On the Privacy Risks of Cell-Based NAS Architectures
This addresses privacy vulnerabilities in NAS architectures for machine learning practitioners, but it is incremental as it builds on known risks in human-designed architectures.
The paper tackles the problem of privacy risks in neural architecture search (NAS) architectures, finding that cell-based NAS architectures are vulnerable to privacy attacks and identifying cell patterns that affect these risks, with experiments showing up to 30% higher vulnerability in certain patterns.

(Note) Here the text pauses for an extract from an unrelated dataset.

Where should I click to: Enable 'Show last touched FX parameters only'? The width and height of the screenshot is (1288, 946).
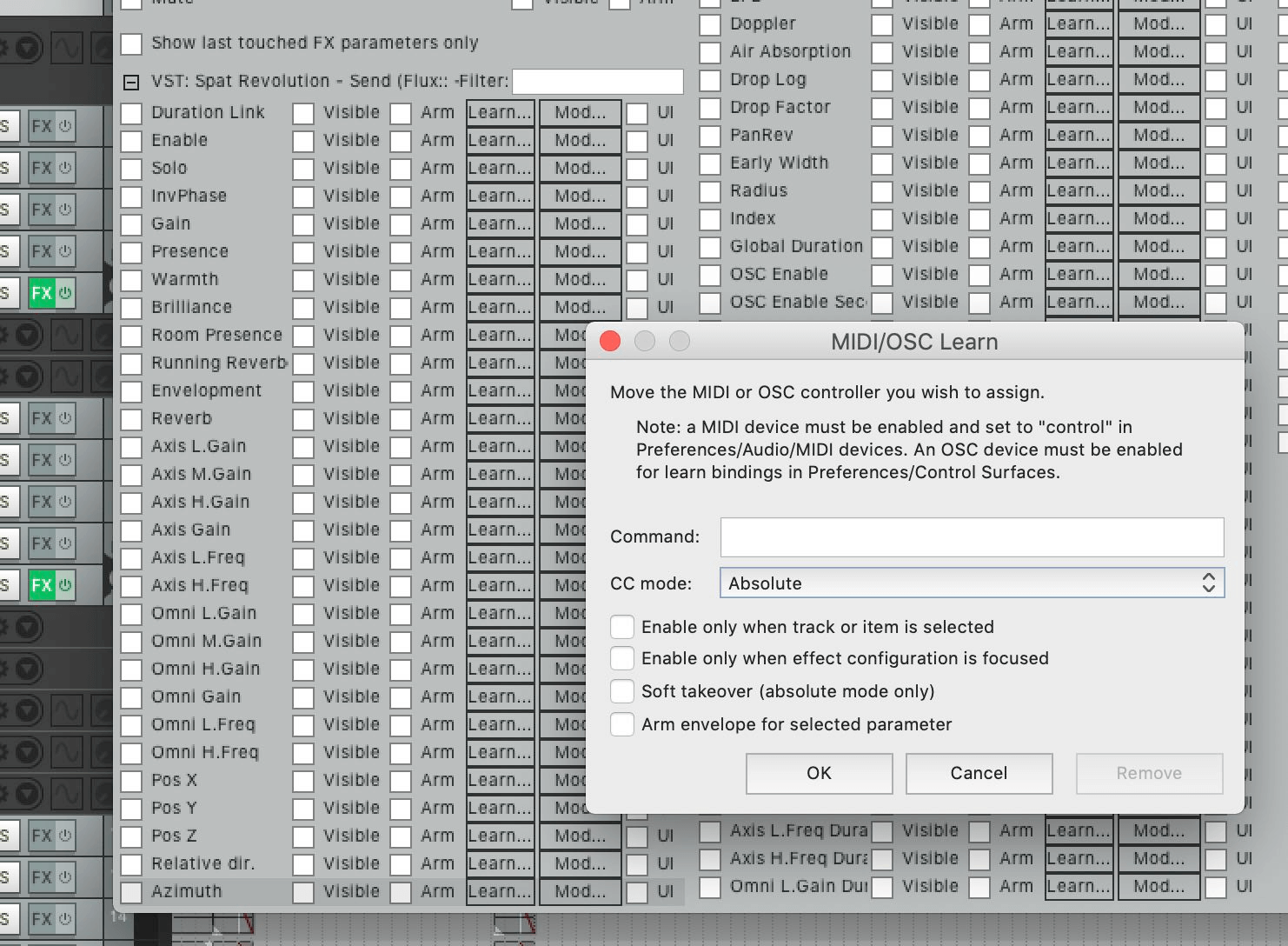[131, 43]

Existing studies on neural architecture search (NAS) mainly focus on efficiently and effectively searching for network architectures with better performance. Little progress has been made to systematically understand if the NAS-searched architectures are robust to privacy attacks while abundant work has already shown that human-designed architectures are prone to privacy attacks. In this paper, we fill this gap and systematically measure the privacy risks of NAS architectures. Leveraging the insights from our measurement study, we further explore the cell patterns of cell-based NAS architectures and evaluate how the cell patterns affect the privacy risks of NAS-searched architectures. Through extensive experiments, we shed light on how to design robust NAS architectures against privacy attacks, and also offer a general methodology to understand the hidden correlation between the NAS-searched architectures and other privacy risks.